### Problem details:
Exact reproduction of all the data is needed.

[Material shown]

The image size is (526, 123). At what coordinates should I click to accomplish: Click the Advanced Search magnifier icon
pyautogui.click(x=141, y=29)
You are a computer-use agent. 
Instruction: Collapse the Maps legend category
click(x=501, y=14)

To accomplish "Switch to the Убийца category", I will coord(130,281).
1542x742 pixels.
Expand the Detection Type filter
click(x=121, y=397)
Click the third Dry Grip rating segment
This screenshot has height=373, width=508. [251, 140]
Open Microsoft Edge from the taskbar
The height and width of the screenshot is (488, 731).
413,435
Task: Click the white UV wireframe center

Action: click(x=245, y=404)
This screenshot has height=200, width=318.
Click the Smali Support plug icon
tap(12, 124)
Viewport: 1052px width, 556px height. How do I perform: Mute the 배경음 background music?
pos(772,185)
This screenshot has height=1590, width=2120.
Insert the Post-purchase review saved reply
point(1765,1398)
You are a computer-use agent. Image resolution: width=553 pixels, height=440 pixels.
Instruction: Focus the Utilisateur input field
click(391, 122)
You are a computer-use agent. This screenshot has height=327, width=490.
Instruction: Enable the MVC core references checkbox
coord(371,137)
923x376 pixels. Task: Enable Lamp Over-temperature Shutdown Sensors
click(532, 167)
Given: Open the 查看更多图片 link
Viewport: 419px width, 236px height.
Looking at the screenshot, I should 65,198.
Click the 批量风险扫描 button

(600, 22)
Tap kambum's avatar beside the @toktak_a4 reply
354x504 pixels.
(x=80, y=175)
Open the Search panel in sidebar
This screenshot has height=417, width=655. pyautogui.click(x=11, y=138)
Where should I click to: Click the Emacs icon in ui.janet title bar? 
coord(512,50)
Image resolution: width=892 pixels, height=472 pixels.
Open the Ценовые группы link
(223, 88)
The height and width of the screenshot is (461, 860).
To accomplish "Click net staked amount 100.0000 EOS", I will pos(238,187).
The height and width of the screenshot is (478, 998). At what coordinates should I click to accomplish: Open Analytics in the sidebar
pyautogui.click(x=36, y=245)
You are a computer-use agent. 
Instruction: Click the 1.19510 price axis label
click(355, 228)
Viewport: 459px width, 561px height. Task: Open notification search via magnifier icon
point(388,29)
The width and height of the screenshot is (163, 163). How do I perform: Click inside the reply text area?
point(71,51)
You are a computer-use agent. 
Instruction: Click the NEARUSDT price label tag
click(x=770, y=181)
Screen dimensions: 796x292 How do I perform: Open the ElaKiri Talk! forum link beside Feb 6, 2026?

[/Material shown]

### Your solution:
The image size is (526, 123). At what coordinates should I click to accomplish: Click the Advanced Search magnifier icon
pyautogui.click(x=141, y=29)
You are a computer-use agent. 
Instruction: Collapse the Maps legend category
click(x=501, y=14)

To accomplish "Switch to the Убийца category", I will coord(130,281).
1542x742 pixels.
Expand the Detection Type filter
click(x=121, y=397)
Click the third Dry Grip rating segment
This screenshot has height=373, width=508. [251, 140]
Open Microsoft Edge from the taskbar
The height and width of the screenshot is (488, 731).
413,435
Task: Click the white UV wireframe center

Action: click(x=245, y=404)
This screenshot has height=200, width=318.
Click the Smali Support plug icon
tap(12, 124)
Viewport: 1052px width, 556px height. How do I perform: Mute the 배경음 background music?
pos(772,185)
This screenshot has height=1590, width=2120.
Insert the Post-purchase review saved reply
point(1765,1398)
You are a computer-use agent. Image resolution: width=553 pixels, height=440 pixels.
Instruction: Focus the Utilisateur input field
click(391, 122)
You are a computer-use agent. This screenshot has height=327, width=490.
Instruction: Enable the MVC core references checkbox
coord(371,137)
923x376 pixels. Task: Enable Lamp Over-temperature Shutdown Sensors
click(532, 167)
Given: Open the 查看更多图片 link
Viewport: 419px width, 236px height.
Looking at the screenshot, I should 65,198.
Click the 批量风险扫描 button

(600, 22)
Tap kambum's avatar beside the @toktak_a4 reply
354x504 pixels.
(x=80, y=175)
Open the Search panel in sidebar
This screenshot has height=417, width=655. pyautogui.click(x=11, y=138)
Where should I click to: Click the Emacs icon in ui.janet title bar? 
coord(512,50)
Image resolution: width=892 pixels, height=472 pixels.
Open the Ценовые группы link
(223, 88)
The height and width of the screenshot is (461, 860).
To accomplish "Click net staked amount 100.0000 EOS", I will pos(238,187).
The height and width of the screenshot is (478, 998). At what coordinates should I click to accomplish: Open Analytics in the sidebar
pyautogui.click(x=36, y=245)
You are a computer-use agent. 
Instruction: Click the 1.19510 price axis label
click(355, 228)
Viewport: 459px width, 561px height. Task: Open notification search via magnifier icon
point(388,29)
The width and height of the screenshot is (163, 163). How do I perform: Click inside the reply text area?
point(71,51)
You are a computer-use agent. 
Instruction: Click the NEARUSDT price label tag
click(x=770, y=181)
Screen dimensions: 796x292 How do I perform: Open the ElaKiri Talk! forum link beside Feb 6, 2026?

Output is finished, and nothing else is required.